Hey readers! Welcome back to Journey Tales. As you can tell by title this is going to be deep discussion and real and emotional one. If you feel like this topic will be a trigger then I totally understand. It took me a while for to get a sense of understanding and acceptance myself as well and that why I'm here to share my story. All truth!


As we always say, let the journey begin


The Day Everything Changed

Dale Hughes was the father of three daughters: myself, my middle sister Deirdre, and my oldest sister Ebony. He was also the husband of our wonderful mother, Sherry.

He was an incredible dad, and my sisters and I were very fortunate to have such an involved father who taught us so much and supported us in various aspects and accomplishments in life. I realize not everyone is as fortunate to have a father like ours, and for that, we are forever grateful.



When "The Hughes Family" lost another piece of their puzzle. Damn, it hurt. This is a safe space, so yes, there might be some curse words, but I want to express exactly how I fell, raw and real. In that moment, I knew life would never be the same


The Emotions That Took Over

I had so many emotions running throughout me at one time.

  • Sadness

  • Anger

  • Confusion

  • Fear



When my family gets together , we laugh and love to joke around on one another . It’s so loud but it’s the type of loudness that fills the room with love and joy. But that night it was so much sadness the room was so dark, and you could anything. It was silent and quiet and for me scary.
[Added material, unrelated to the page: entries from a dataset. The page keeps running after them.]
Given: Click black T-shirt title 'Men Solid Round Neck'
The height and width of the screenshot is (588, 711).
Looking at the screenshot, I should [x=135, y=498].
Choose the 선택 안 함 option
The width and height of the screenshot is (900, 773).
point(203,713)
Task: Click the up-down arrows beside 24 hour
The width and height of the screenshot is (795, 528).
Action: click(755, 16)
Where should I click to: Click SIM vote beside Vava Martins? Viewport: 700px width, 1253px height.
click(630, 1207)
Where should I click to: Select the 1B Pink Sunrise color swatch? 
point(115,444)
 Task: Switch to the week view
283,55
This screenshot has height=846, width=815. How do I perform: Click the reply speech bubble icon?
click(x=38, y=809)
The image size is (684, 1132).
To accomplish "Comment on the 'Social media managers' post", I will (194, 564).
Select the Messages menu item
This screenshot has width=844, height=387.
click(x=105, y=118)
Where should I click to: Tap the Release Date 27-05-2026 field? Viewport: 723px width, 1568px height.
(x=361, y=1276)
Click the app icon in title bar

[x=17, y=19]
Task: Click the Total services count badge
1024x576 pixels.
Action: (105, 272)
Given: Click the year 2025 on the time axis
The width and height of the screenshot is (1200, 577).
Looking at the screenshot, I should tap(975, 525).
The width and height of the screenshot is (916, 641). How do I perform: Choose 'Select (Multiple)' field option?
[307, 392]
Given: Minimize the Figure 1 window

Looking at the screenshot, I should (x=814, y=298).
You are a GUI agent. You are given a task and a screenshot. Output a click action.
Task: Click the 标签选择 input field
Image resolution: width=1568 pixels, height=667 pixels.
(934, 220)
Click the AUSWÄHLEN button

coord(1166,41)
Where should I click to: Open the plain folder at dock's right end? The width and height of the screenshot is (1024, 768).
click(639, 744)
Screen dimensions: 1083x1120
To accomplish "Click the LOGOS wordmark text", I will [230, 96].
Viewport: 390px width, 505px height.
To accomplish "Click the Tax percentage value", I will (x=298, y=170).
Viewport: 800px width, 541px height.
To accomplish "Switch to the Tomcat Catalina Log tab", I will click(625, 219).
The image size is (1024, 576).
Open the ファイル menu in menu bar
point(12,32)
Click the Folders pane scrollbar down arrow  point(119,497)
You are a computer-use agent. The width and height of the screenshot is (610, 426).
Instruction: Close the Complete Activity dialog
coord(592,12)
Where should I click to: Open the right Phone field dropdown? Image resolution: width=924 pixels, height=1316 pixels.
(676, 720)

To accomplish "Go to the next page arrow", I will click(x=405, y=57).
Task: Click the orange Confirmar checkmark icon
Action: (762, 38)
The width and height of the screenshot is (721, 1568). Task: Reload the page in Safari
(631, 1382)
Scary because what's NEXT?

Little did I know that Grief would be the hardest of them all


So, there's 5 stages to Grief

Let’s reflect on them and how it helped me


The Five Stages of Grief: How They Shaped My Healing

STEP 1

DENIAL - That's what I felt that night whenever we got the news, I didn't want to believe such a thing could happen. Like I knew of course one day it would happen but not "that day " you know! That when I truly learned, you never know the time, or place, or hour.


STEP 2

ANGER- Oh yeah, I was mad as HELL. But not at God- I was angry at myself. I kept asking myself what I could've have done to stop it. Along this journey I realized...there was nothing I could have done.


STEP 3

BARGAINING- I was very overwhelmed more because it was a lot to deal with at one time and when you have people asking you questions or calling you or this or that. It's like in that that exact moment you just honestly want to be ALONE and not bother at all and time to process what going around you. I went through the "what if" stage of what I could have done to change this process but then I knew nothing would bring him back


STEP 4

DEPRESSION - I don't believe I ever truly experienced depression. I say this because if I needed to cry, I would let myself cry, and if I wanted to discuss him, I would do so. However, there were moments when I simply wanted to be by myself to have some personal time to process my emotions and reflect in solitude.


Step 5

ACCEPTANCE- Now listen here this took a long time when I said a long time. Years even if I may say. At some point I knew life was going to keep going without him here. Is it fair "Hell no" but I couldn't stay in the stage of the unknown forever I had to keep going and thriving well at least try to.


Finding Joy Again

During my grieving process I wanted to stop crying so much. I was so tired of crying and asking "God" why constantly over and over again. I had to find a way to smile again despite the emotions and reality I was faced with. So, I began to reflect on his life and all the funny memories he left us to remember. As I'm typing this I am smiling because all I can think about is that missing front tooth and that smile. I learn process the sadness of him being no longer with the memories to bring happiness and that made the grieving process for me easier to process.


Reflections

This journey through grief reminded that it's okay to not be okay. It means facing what dealt to you but still continuing to be strong even in the silence. Heal at your own pace it's not a race it's your journey and I hope one day you find healing and you find the memory that makes you smile, take a deep breathe, reflect and know it's going to be fine.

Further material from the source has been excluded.